#### Work item
An exact reproduction of the data below is expected, free of images.

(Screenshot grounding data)
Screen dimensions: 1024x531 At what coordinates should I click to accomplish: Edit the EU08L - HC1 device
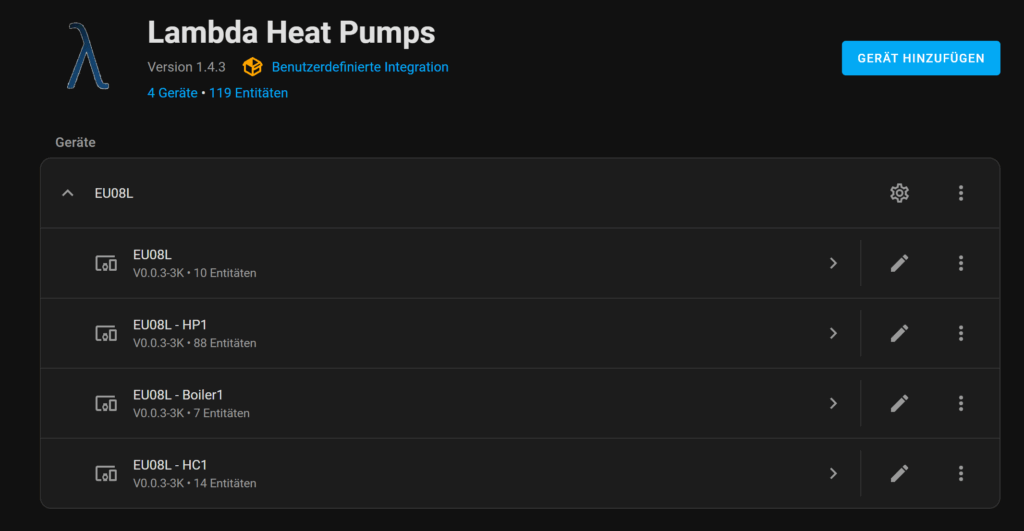pyautogui.click(x=899, y=473)
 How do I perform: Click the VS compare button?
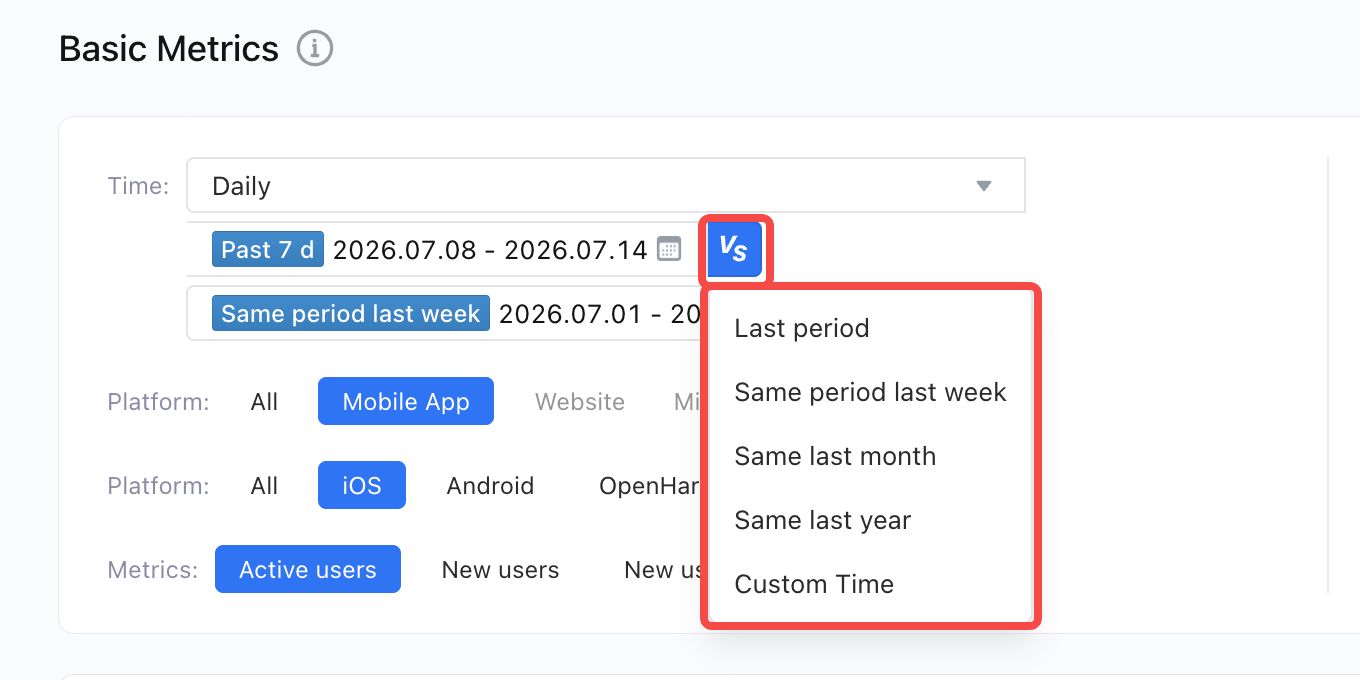[735, 250]
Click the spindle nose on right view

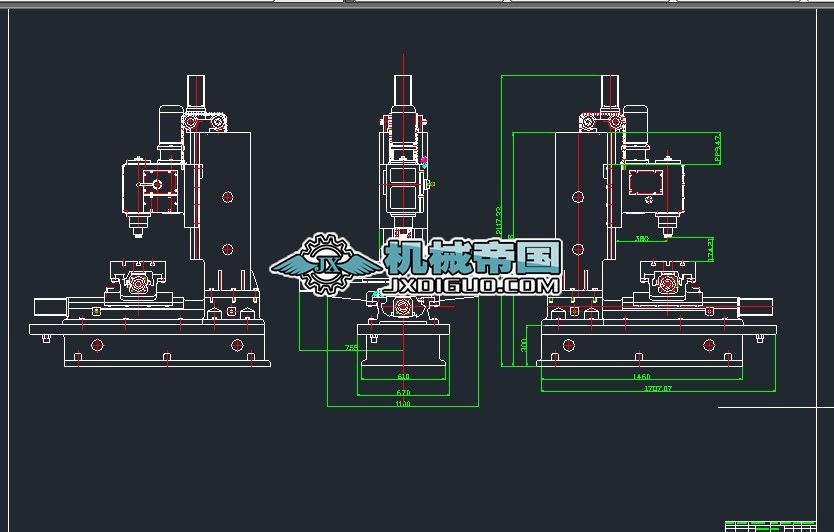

#### Result of the task
Screen dimensions: 1024x531 At what coordinates should I click to accomplish: Edit the EU08L - HC1 device
pyautogui.click(x=899, y=473)
 How do I perform: Click the VS compare button?
[735, 250]
Click the spindle nose on right view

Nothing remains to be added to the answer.